Vincent man sentenced for child porn charge

Published 12:00 am Tuesday, October 15, 2002

A former Vincent High School football standout was sentenced recently on child pornography charges.

Reginald Kyle McGinnis, 20, of Vincent was sentenced to 70 months in prison without parole on charges of receipt of child pornography.

Alice H. Martin, United States Attorney for the Northern District of Alabama, said McGinnis was sentenced Oct. 9 by U.S. District Judge Edwin L. Nelson.

&uot;On Feb. 12, 2002, McGinnis was in possession and receipt of a videotape depicting him engaged in sexually explicit conduct with a 13-year-old girl. This type of reprehensible conduct will be vigorously prosecuted by the United States Attorney’s Office,&uot; Martin said.

The court also found that McGinnis, a Vincent High School senior and All-County atlete at the time, had engaged in a pattern of sexual abuse and exploitation involving another 13-year-old girl in 1999.
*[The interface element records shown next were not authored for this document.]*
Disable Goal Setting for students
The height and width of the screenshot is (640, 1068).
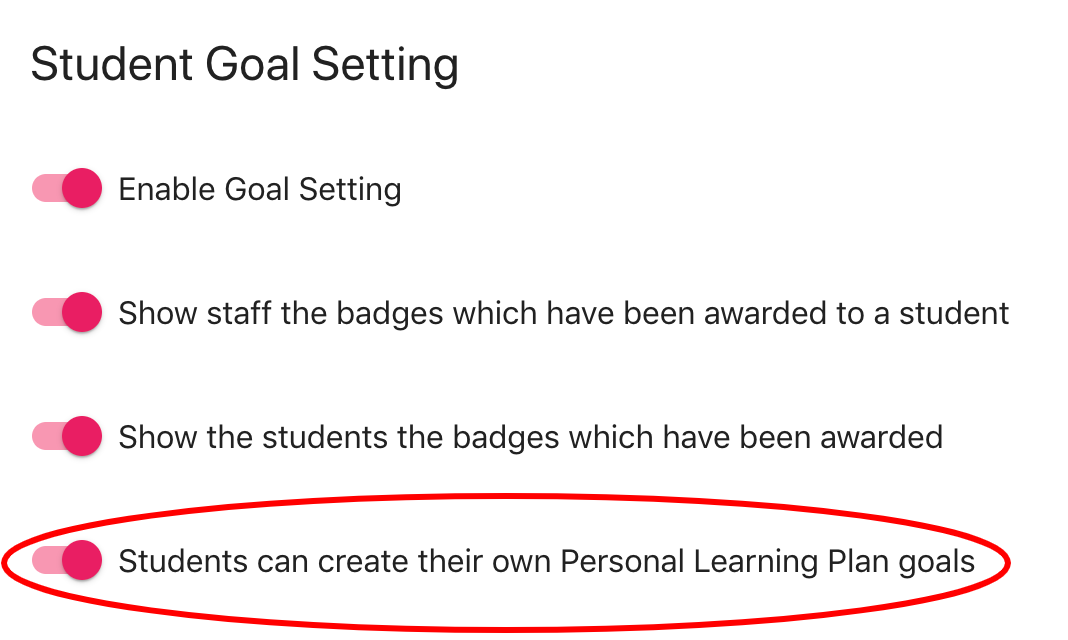point(67,188)
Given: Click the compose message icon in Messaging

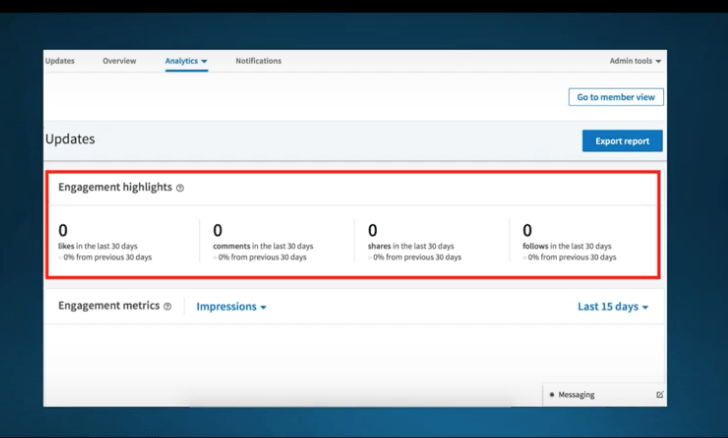Looking at the screenshot, I should click(659, 395).
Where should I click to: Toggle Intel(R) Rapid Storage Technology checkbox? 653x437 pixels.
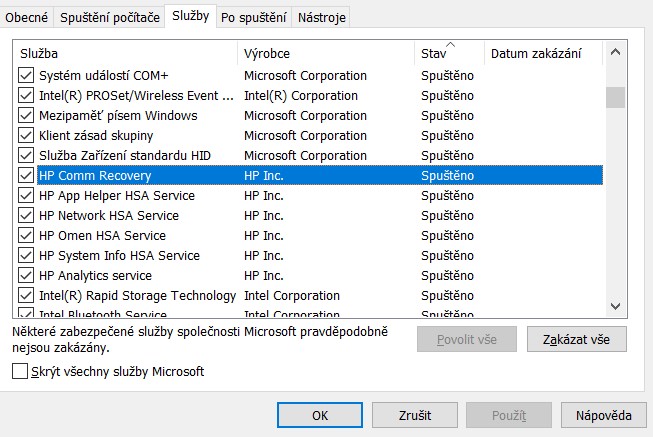tap(26, 296)
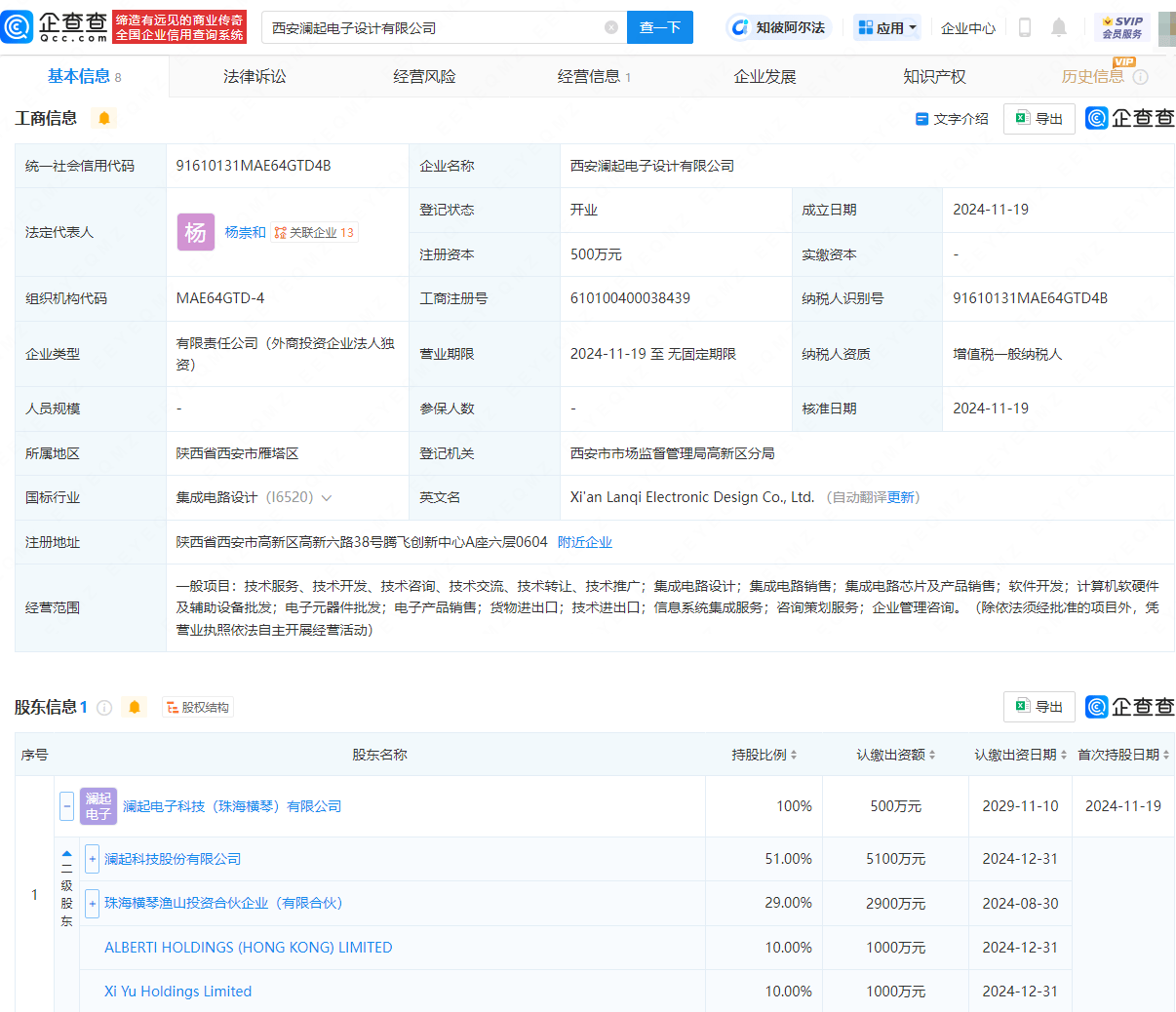Expand the 集成电路设计 industry chevron
This screenshot has height=1012, width=1176.
327,498
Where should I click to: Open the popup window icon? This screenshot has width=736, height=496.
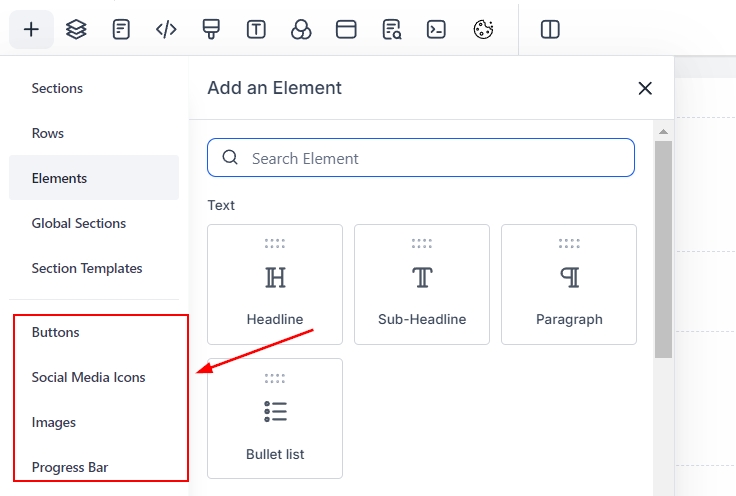point(346,29)
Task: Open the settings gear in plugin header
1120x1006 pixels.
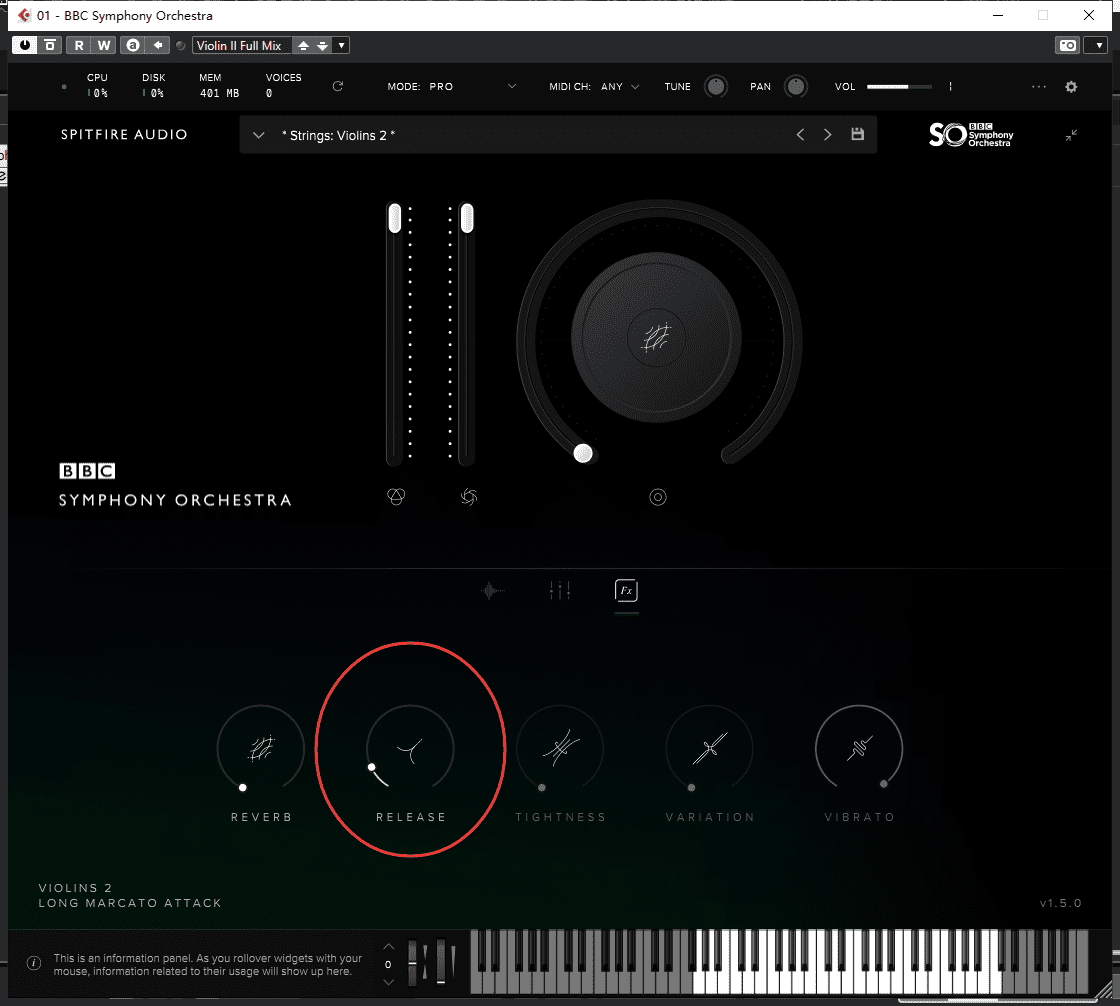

Along with his prison sentence, McGinnis was fined $1,000 and was given three-years supervised release following completion of his prison term.

While on supervised release, according to Martin, he may not have unsupervised contact with children under 18, other than children of his own.

According to previous reports in the Shelby County Reporter, McGinnis’s pornography charge stemmed from a video he and five of his VHS classmates had produced on school grounds.

The students were suspended from the school as a result of an investigation conducted by VHS principal Lowell Martin and Shelby County school administrators. McGinnis and one other student were placed in the Shelby County Alternative School until his arrest.

School officials confiscated a video camera after a teacher noticed suspicious student behavior. The school board then turned the videotape over to the Sheriff’s Department.

McGinnis was arrested by members of the Federal Bureau of Investigation’s Innocent Images Task Force following an investigation involving special agents of the FBI, the United States Postal Inspection

Service and the Shelby County Sheriff’s Department.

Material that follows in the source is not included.